Dalam konteks Halaqah Kubra ini, semangat kelahiran Rasulullah menjadi pemicu spiritual bagi umat Islam dalam menjalani kehidupan, baik secara personal maupun kolektif.
Lebih lanjut, KH Abdurahman Muhammad dengan mengutip Al-Qur’an surah Al-Fath ayat 28 menyinggung jatidiri Hidayatullah sebagai sebuah gerakan yang dilandasi oleh spirit untuk membawa risalah Islam menuju kemenangan.
Beliau menekankan bahwa Hidayatullah sebagai organisasi bukan hanya sekadar menjalankan aktivitas keagamaan, tetapi juga memiliki visi besar untuk membawa ajaran Islam kepada seluruh umat manusia.
Menurutnya, kemenangan Islam bukan semata-mata dalam bentuk fisik, tetapi lebih pada penegakan nilai-nilai Islam yang hakiki, serta mengokohkan umat Islam dengan keimanan yang sejati.
Shalat dan Al Qur’an
KH Abdurahman Muhammad juga menyampaikan pentingnya keimanan dalam diri setiap Muslim. Menurutnya, ciri utama orang yang beriman adalah ketika hatinya bergetar saat mendengar ayat Al-Qur’an dibacakan.

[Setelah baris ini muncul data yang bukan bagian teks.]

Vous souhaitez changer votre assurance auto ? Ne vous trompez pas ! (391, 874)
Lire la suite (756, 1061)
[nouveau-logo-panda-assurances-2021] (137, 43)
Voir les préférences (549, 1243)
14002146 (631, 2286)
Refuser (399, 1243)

“Ciri orang beriman bergetar hatinya ketika mendengar ayat Al-Qur’an dibacakan. Ketika shalat mendengar ayat dibaca, itulah saat belajar dan tempat paling baik untuk belajar dan belajarnya sempurna,” katanya.
Beliau menekankan pentingnya interaksi dengan Al-Qur’an dalam kehidupan sehari-hari. Shalat, sebagai ibadah yang paling utama, terangnya, merupakan momen terbaik untuk mendengarkan ayat-ayat Al-Qur’an dan merenungkannya.
KH Abdurahman Muhammad melihat shalat bukan sekadar ritual, tetapi juga sebagai proses pembelajaran yang mendalam. Setiap Muslim harus memanfaatkan momen shalat untuk benar-benar terhubung dengan Allah dan belajar dari Al-Qur’an yang dibacakan oleh imam.
Beliau pun menjelaskan pentingnya memanfaatkan shalat sebagai momen terbaik untuk belajar. Dia menekankan bahwa saat yang paling efektif untuk belajar adalah ketika kita mendengarkan bacaan imam dalam shalat.
“Waktu, tempat yang paling bagus, pas dan efektif untuk kita belajar adalah saat shalat. Yaitu saat mendengarkan bacaan imam karena Allah langsung yang mengajarkan kepada kita lewat lisannya imam,” ujarnya.
Beliau memaknai shalat sebagai proses merendahkan hati dan membuka diri kepada Allah SWT agar ilmu dapat masuk ke dalam hati. Menurut beliau, turunkan kesombongan dan ego saat kita berada dalam shalat, karena hanya dengan begitu, ilmu dari Allah akan mudah meresap.
Demikianlah pula sosok Rasulullah, KH Abdurahman Muhammad juga mengingatkan bahwa sosok Muhammad, saat diperintah untuk membaca, merendahkan dirinya dengan mengatakan “aku tidak bisa membaca”, bukan mengatakan “apa yang harus saya baca”, yang menunjukkan kerendahan hati sang utusan untuk menyerap energi Ilahi..
“Ketika kita shalat, turunkan diri dalam titik nol. Kalau tidak, nanti ilmunya tidak akan masuk. Karena Qur’an itu ruh maka turunkan kesombongan,” lanjut beliau.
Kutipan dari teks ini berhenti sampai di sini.